Por Patricia Rojas Pérez
IG @darlevozalcuerpo
¿Te has preguntado alguna vez, qué lugar ocupa el cuerpo dentro de tu historia?
Los fragmentos de nuestra biografía, potenciados por la creencia de que la mente predomina sobre la emocionalidad, nos han llevado a distanciarnos de los mensajes que, de manera constante, el cuerpo nos entrega.
Aprendimos desde la primera infancia a incorporar la quietud, como un símbolo de obediencia, para respetar una orden asociada al cumplimiento de una expectativa del mundo adulto, silenciando el movimiento natural de exploración: aquel que le permite al cuerpo la libertad de descubrir nuevas sensaciones e incorporarlas como símbolos de bienestar y placer, reconociendo asimismo aquellas que generan incomodidad.
Nuestra consciencia corporal, comienza a disminuir, mientras le vamos otorgando un lugar protagonista al cumplimiento y la exigencia del deber ser, potenciado principalmente por la incorporación a espacios donde los roles y mandatos sociales comienzan a aumentar, así como también la expectativa respecto a nuestro comportamiento.
Nuestra identidad se ve influenciada, por el cumplimiento de normas, transformándose nuestro cuerpo en un vehículo anestesiado que sobrelleva la carga de un sistema social, cultural y político, que determina la forma de relacionarnos con él.
La voz de nuestro cuerpo comienza a silenciarse para encajar en un molde establecido, donde se espera que todas las personas tengamos el mismo ritmo y movimiento y así, transitemos las etapas de vida en base al reconocimiento de nuestro entorno, ajustándonos a sus necesidades.
El distanciamiento con nuestro cuerpo y sus distintas dimensiones, permite que lo lineal se vuelva protagonista, aceptándolo como una nueva condición de vida y acostumbrándonos a ella, sobrecargándonos de productividad, invisibilizando nuestros propios límites, volviéndose confuso nuestro espacio personal.
El presente, se vuelve un lugar de inmediatez, donde el común denominador es el obtener resultados y gratificación de manera instantánea, acelerando los ritmos de vida, alterándose el reconocimiento de todo tipo de necesidades y la forma en que experimentamos el tiempo.
¿Qué sucede entonces cuando intentamos percibir nuestro cuerpo? El abanico de posibilidades para reconocer y experimentar sus mensajes se encuentra limitado, pues sólo reconocemos dentro de nuestra huella de existencia aquello que ha sido validado, silenciando sus sensaciones físicas y lo que se desencadena en nuestro mundo interior.

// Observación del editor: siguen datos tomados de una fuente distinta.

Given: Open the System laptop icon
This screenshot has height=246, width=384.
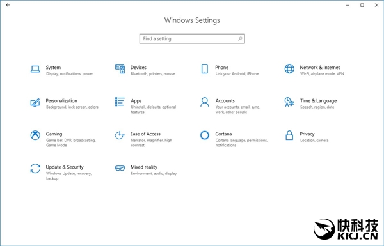Looking at the screenshot, I should (x=35, y=69).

Cuando la creencia que tenemos un cuerpo separado de nuestra mente forma parte de nuestra estructura diaria, se torna difícil darles un sentido a nuestras vivencias, para poder acomodarlas en nuestro presente. Pero ¿Cómo podemos darle un nuevo espacio dentro de nuestra vida y así, volver a confiar en su sabiduría? Atreviéndonos a explorar el contenido emocional guardado en él, reconociendo el síntoma como la manifestación de una necesidad que pide a gritos ser escuchada, para darle voz a nuestra historia, a sus sensaciones y movimientos.
La danza, nos permite darles un lugar a nuestras respuestas corporales, descubriendo y reconociendo dónde está nuestro cuerpo, lo que nos dice, lo que quiere, lo que necesita, experimentando de esta manera una integración total de nuestro ser, transformándose en un refugio para el alma.
Cuando danzamos nos damos el permiso de sentir a través del movimiento, reencontrándonos con el cuerpo y su ritmo orgánico, posibilitando un espacio de libre expresión, donde podemos convertirnos en artistas para crear, quitar, agregar o modificar experiencias.
La danza nos da la posibilidad de respetar nuestro proceso, otorgándonos el espacio y el tiempo para encontrar nuestra propia voz, permitiéndonos explorar en base a lo que podemos, a lo que estamos preparadas para sentir y enfrentar.
Nuestra historia de vida danzada permite que nuestro cuerpo se convierta en voz que reclama respuestas y soluciones, que comunica lo que hay y lo que hace falta y le devuelve su poder reparador.